Written problem
Reproduce every line of the records below verbatim, including each coordinate action and dimension line, and omit the pictures from the output.
-------- Listed entries
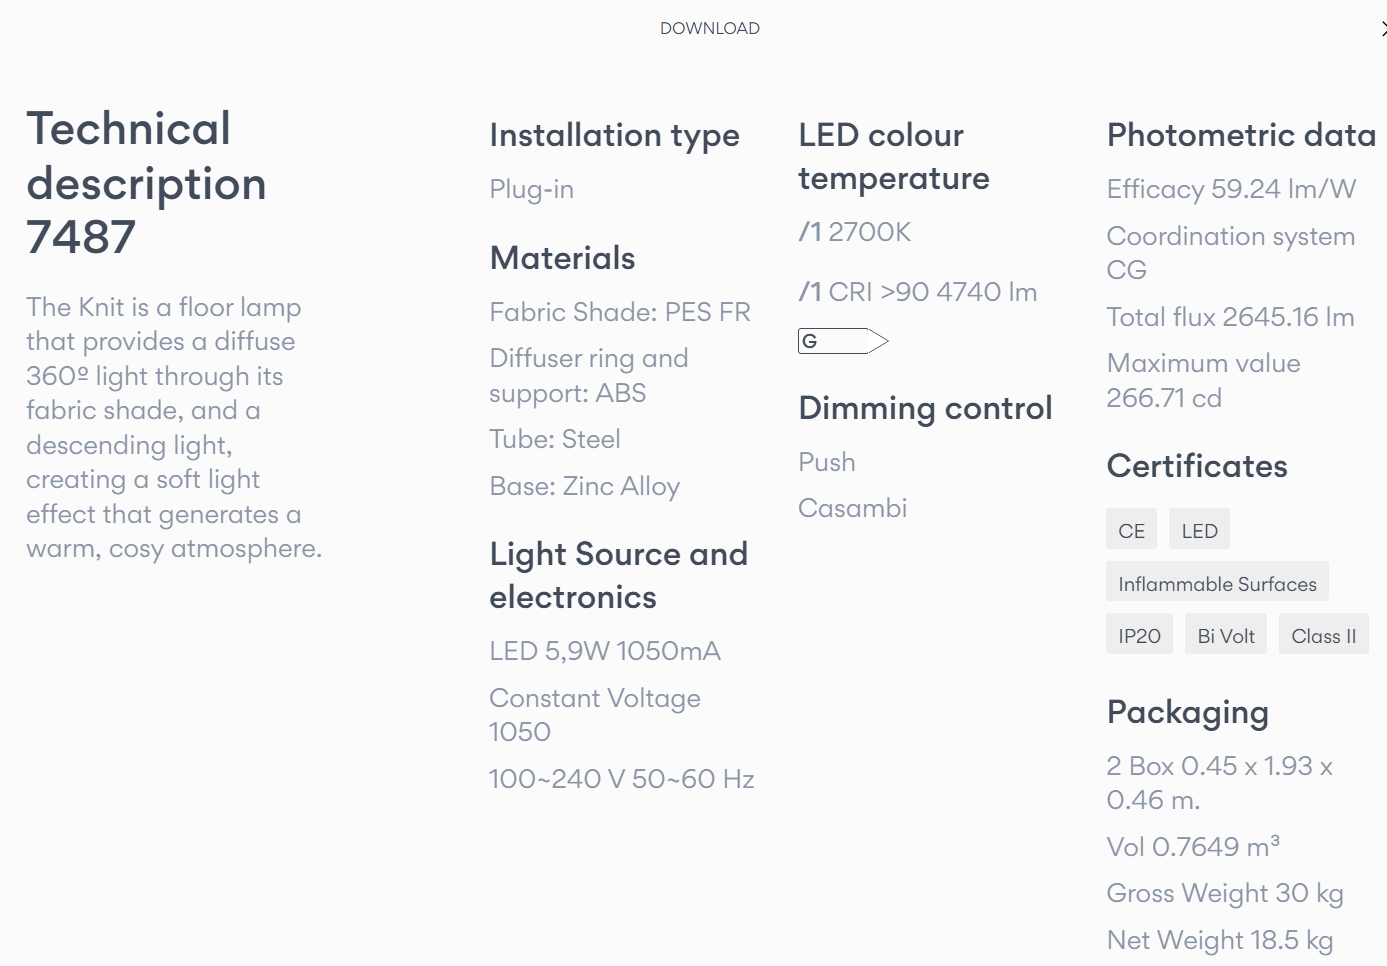This screenshot has height=966, width=1387.
Task: Click the Installation type heading
Action: [614, 135]
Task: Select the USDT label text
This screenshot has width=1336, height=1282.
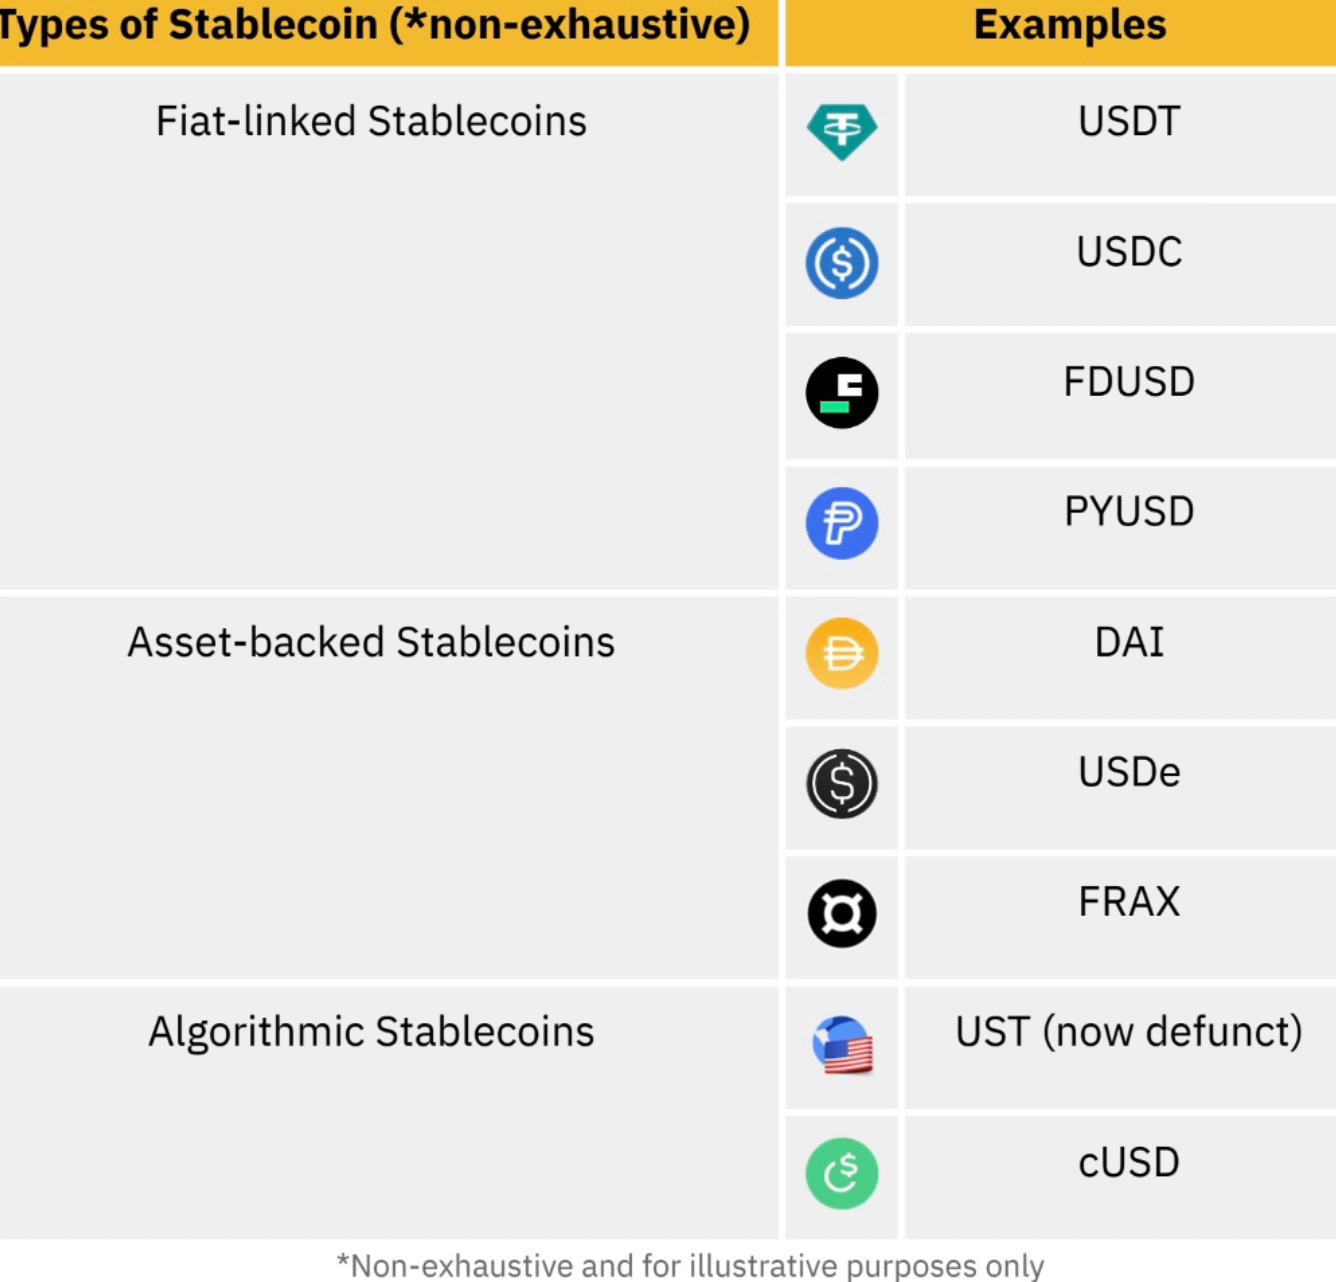Action: pos(1129,121)
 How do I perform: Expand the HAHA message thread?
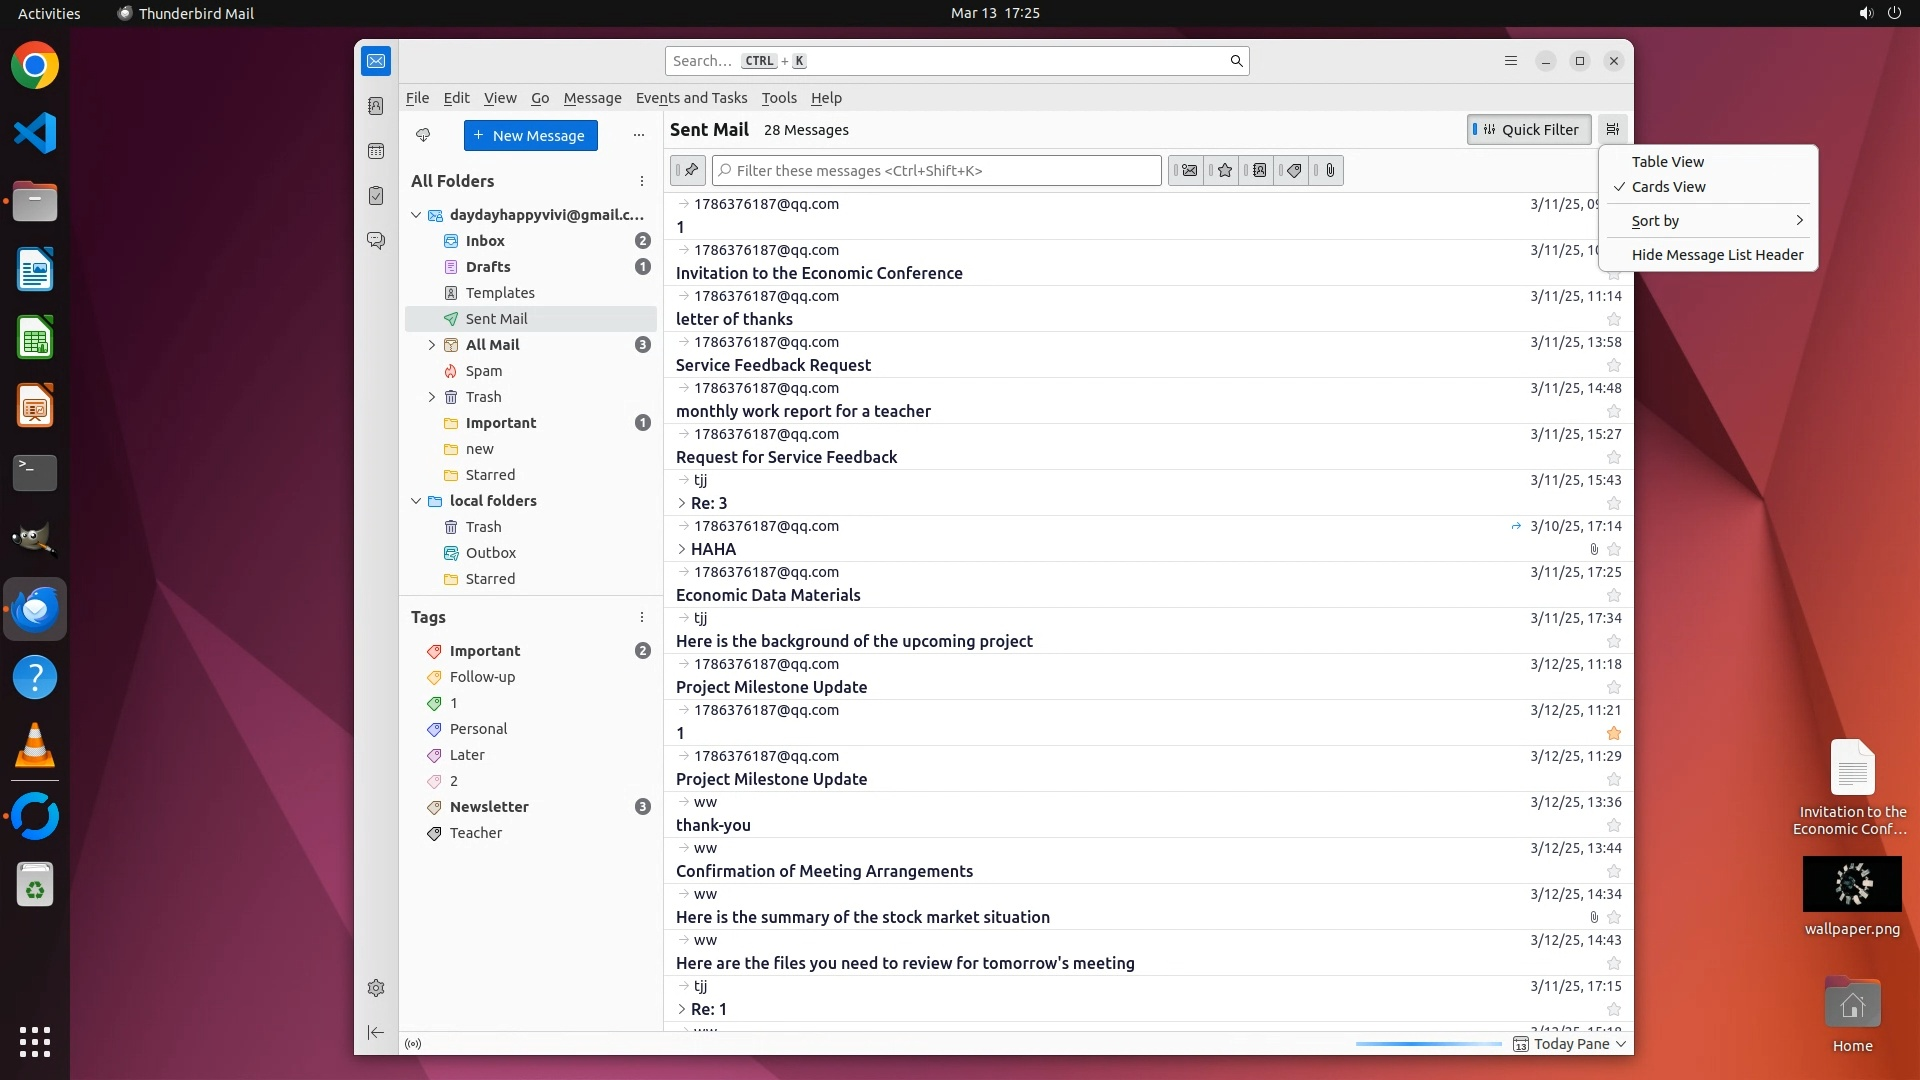point(682,549)
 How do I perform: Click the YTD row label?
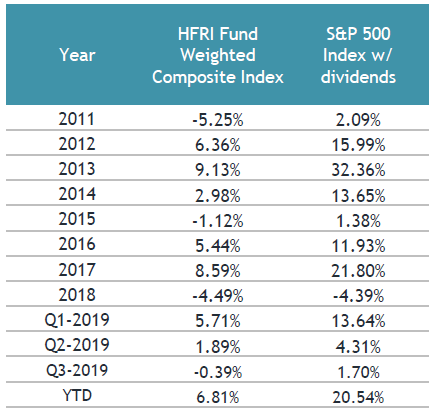tap(77, 396)
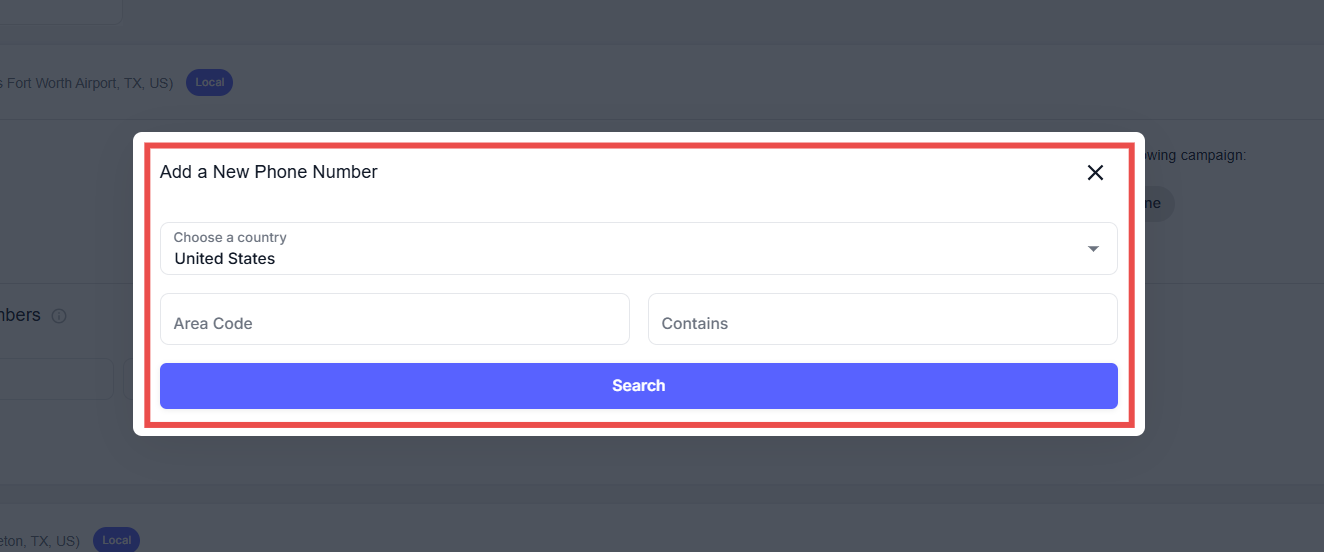
Task: Click the Local badge in the bottom row
Action: click(x=116, y=541)
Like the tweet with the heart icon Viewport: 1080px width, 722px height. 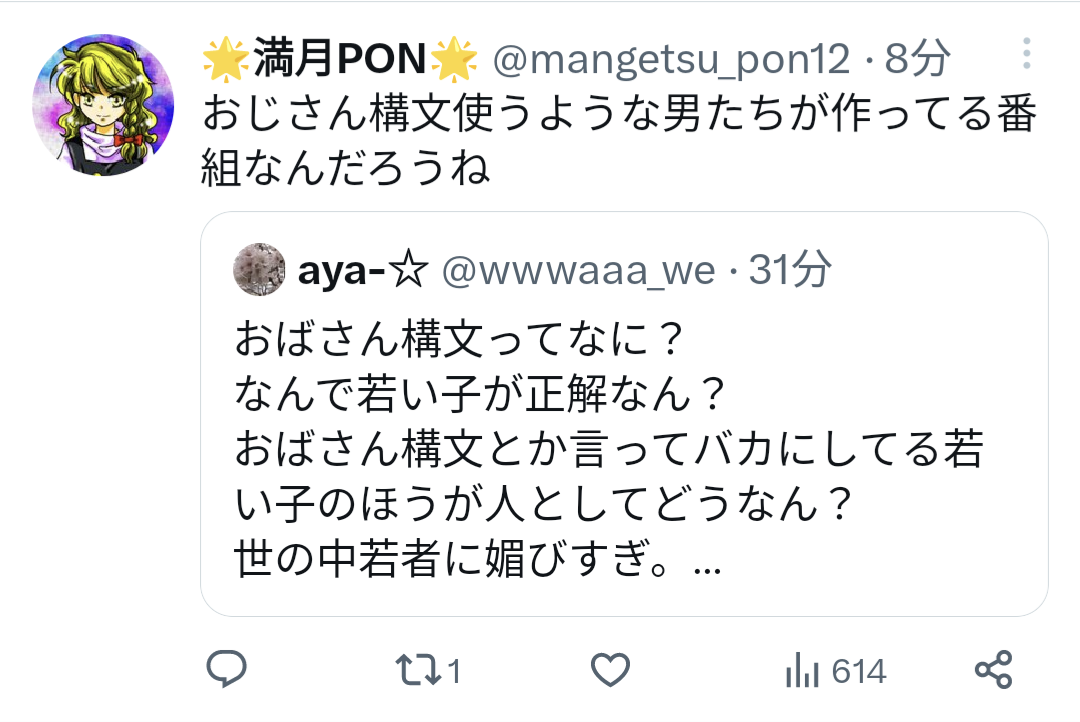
----------------
Answer to the task
This screenshot has height=966, width=1387.
Task: Click the Installation type heading
Action: [614, 135]
Task: Select the USDT label text
This screenshot has width=1336, height=1282.
Action: pos(1129,121)
 How do I perform: Expand the HAHA message thread?
point(682,549)
 How do I perform: Click the YTD row label?
tap(77, 396)
Task: Click the Local badge in the bottom row
Action: click(x=116, y=541)
Like the tweet with the heart icon Viewport: 1080px width, 722px height. 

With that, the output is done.